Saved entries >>
=== Section Start ===

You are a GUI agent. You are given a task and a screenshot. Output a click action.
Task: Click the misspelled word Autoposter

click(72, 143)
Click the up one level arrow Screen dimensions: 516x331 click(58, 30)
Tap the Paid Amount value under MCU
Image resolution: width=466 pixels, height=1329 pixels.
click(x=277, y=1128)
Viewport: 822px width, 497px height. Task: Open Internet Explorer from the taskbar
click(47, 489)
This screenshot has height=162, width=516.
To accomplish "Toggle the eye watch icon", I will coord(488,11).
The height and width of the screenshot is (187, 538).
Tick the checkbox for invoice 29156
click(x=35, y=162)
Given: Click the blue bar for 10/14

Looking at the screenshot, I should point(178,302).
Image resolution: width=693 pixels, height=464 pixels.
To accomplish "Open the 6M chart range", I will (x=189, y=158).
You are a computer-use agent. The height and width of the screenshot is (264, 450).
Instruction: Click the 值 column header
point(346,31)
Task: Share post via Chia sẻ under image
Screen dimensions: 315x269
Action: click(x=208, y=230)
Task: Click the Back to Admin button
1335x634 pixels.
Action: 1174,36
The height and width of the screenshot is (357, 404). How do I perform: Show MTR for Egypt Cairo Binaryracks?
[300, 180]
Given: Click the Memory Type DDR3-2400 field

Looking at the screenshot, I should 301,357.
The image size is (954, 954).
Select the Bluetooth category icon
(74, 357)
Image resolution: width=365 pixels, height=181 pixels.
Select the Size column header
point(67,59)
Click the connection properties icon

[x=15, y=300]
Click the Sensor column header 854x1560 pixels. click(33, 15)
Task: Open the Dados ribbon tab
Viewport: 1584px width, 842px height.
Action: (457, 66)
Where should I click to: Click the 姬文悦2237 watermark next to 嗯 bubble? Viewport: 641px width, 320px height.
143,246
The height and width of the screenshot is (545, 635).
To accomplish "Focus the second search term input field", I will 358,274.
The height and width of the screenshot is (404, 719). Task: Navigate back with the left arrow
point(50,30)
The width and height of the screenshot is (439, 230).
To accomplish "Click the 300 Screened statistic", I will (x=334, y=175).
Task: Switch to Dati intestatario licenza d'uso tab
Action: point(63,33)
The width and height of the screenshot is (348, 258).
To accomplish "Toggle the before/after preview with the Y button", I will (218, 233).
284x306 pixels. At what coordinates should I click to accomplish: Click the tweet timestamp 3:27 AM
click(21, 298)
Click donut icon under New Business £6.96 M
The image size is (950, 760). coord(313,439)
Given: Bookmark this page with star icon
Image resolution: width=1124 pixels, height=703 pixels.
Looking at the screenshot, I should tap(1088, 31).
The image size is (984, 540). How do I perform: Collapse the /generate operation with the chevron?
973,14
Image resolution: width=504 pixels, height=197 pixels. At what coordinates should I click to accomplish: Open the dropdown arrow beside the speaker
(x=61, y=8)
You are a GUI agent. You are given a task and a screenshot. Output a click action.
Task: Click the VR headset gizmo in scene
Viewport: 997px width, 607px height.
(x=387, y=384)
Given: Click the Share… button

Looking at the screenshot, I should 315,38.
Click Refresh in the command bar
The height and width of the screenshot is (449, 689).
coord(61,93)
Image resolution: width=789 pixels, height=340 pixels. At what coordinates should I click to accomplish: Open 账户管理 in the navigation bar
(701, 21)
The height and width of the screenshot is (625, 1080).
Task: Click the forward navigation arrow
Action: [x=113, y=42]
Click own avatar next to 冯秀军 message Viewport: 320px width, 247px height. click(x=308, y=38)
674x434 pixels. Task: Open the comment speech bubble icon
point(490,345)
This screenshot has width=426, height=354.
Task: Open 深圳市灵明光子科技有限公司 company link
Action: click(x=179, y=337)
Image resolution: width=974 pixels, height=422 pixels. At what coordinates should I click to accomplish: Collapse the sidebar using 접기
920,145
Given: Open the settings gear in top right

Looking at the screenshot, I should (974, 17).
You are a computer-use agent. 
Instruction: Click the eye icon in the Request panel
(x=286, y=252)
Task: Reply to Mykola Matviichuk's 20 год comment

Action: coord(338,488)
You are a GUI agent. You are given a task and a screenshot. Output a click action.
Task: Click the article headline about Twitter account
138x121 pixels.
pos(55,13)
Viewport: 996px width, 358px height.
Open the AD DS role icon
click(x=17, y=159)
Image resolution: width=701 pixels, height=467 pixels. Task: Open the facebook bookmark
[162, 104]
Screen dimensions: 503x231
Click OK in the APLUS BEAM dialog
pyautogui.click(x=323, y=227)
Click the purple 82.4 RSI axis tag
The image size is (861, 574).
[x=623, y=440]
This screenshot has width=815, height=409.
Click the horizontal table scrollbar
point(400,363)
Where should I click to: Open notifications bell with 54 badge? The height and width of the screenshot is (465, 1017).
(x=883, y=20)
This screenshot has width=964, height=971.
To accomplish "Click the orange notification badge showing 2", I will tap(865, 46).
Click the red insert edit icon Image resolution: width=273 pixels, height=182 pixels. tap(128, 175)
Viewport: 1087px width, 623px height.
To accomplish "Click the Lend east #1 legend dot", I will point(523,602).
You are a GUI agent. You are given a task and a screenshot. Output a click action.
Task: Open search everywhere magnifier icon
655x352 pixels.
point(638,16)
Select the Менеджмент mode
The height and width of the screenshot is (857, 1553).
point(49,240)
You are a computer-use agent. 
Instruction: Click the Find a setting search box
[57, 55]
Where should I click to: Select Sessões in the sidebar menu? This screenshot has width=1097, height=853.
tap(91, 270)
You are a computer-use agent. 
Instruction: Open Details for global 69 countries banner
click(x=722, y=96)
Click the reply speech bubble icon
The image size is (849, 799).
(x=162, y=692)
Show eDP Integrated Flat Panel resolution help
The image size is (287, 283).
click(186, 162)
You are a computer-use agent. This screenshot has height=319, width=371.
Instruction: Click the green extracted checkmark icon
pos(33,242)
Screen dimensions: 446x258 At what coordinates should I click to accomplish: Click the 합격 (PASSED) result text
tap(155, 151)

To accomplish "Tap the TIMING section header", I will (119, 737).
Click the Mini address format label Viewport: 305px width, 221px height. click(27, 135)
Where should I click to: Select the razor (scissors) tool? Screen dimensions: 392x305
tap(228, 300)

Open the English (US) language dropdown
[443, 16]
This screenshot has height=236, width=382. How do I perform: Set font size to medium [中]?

=== Section End ===

EXERCISE REQUIREMENTS >>
Filter the records above for lines containing the word "Toggle", and copy those lines.

ANSWER SPACE >>
To accomplish "Toggle the eye watch icon", I will coord(488,11).
To accomplish "Toggle the before/after preview with the Y button", I will (218, 233).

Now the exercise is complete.